In my new job, I'm getting a hard time understanding how they want to model things... they are using Domain Driven Design. For example, I come across this kind of code:
$userRepo = new UserRepository($this->userModel);
$virtualClassRepo = VirtualClassRepository::fromModels($this->virtualClassModel);
$user = $userRepo->getUserById(Id::fromText($command->userID));
$virtualClass = $virtualClassRepo->retrieveClassByID(Id::fromText($command->classID));
$rating = $user->watch($virtualClass)->rate($command->liked);
$userRepo->storeRating($rating);
Where the watch()
function returns this:
public function watch(VirtualClass $class): UserVirtual
{
return new UserVirtual(
$this->ID(),
$class->id(),
);
}
To me this looks like super unnecessary, so many classes when this could be so direct, but I might not be getting the point of it...

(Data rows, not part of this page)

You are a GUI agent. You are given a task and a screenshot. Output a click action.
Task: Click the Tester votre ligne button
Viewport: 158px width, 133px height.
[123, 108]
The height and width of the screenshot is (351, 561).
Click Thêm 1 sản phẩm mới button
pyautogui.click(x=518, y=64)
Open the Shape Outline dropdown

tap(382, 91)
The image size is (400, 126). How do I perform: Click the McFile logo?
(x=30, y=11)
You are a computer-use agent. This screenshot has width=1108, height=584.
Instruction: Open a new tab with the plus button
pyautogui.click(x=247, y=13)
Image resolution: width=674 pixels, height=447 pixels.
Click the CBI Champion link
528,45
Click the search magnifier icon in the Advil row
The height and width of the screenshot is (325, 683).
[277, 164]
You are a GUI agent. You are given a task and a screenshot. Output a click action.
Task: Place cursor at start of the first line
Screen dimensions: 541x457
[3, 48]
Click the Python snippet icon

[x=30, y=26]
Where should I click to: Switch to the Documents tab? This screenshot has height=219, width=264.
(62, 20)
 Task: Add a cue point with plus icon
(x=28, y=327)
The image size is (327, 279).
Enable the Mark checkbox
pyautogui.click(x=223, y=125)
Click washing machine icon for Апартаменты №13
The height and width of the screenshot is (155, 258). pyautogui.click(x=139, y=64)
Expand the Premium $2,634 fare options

Like I would just call a model function rateClass($userId, classId, $rateValue)
Is there a benefit in the original code? I did hear something about "explicit state modeling" but I'm not familiar with it.
The other thing is the abuse of static methods to create classes, and hiding the constructors, and I found situations where the class instantiated is meant to be saved, and other where the another same class instance (created from another static method) is not suitable for storing. This is driving me crazy.
This is what I sent to my lead (context: the class cannot be scheduled, i.e. added to a user, if the class was not published, and the same class is used to represent an already existing instance, in the delete()
method of the controller). These sorts of validations would normally be done in a preSave()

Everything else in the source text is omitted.